О, эти успехи! Это проникновение со всех сторон лучей познания в проснувшийся мозг! Не скрою: это счастье. Хотя не скрою и еще: я не склонен всего этого переоценивать, ни тогда, вначале, ни тем более ныне. Напряжением сил, каковых на земле до сих пор не бывало, я достиг образовательного уровня среднего европейца. Пустячок, может быть, а возможно, и нет, если вспомнить, что благодаря этому я обрел выход из клетки, обрел эту новую, человечью дорогу. Есть замечательное немецкое присловье: чуть что не ладится – беги в кусты; вот я и убежал в кусты, я сделал это. Другого пути у меня не было, раз уж я не выбрал свободу.

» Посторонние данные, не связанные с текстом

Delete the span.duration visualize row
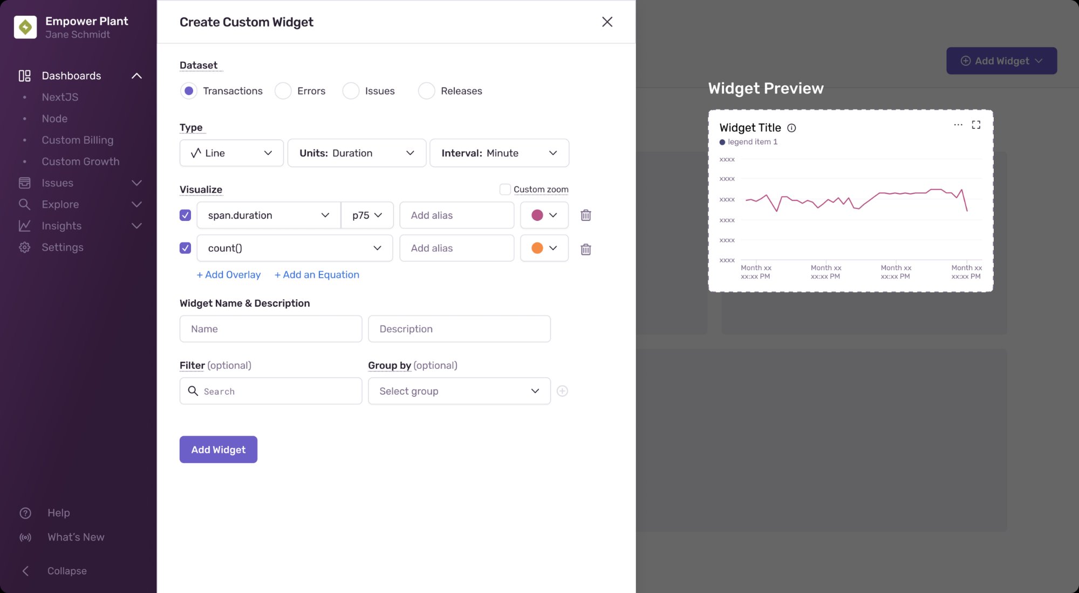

Задумываясь о своем развитии и поставленной цели, я могу сказать, что я не жалуюсь, но и не упиваюсь достигнутым. Руки в карманах брюк, на столе бутылка вина, я полулежу, полусижу в кресле-качалке и поглядываю в окно. Придет кто в гости, приму как полагается. Мой импресарио дожидается в прихожей, стоит мне позвонить в колокольчик, он войдет и выслушает мои пожелания. По вечерам всегда представления, успех у меня такой, что превзойти его невозможно. Когда я по ночам возвращаюсь с банкетов, из ученых собраний или дружеских посиделок, меня встречает моя изящная, отчасти дрессированная шимпанзушка, и я предаюсь с ней обычным обезьяньим утехам. Днем я не могу ее видеть; в глазах у нее безумие зверя, сбитого с толку дрессурой; оно заметно лишь мне одному, и я не могу его выносить.
В целом я достиг того, чего желал. Не следует думать, что игра не стоила свеч. Впрочем, людское мнение меня не интересует, я хочу только содействовать знанию, делиться опытом, вот и с вами, высокочтимые господа из академии, я им поделился.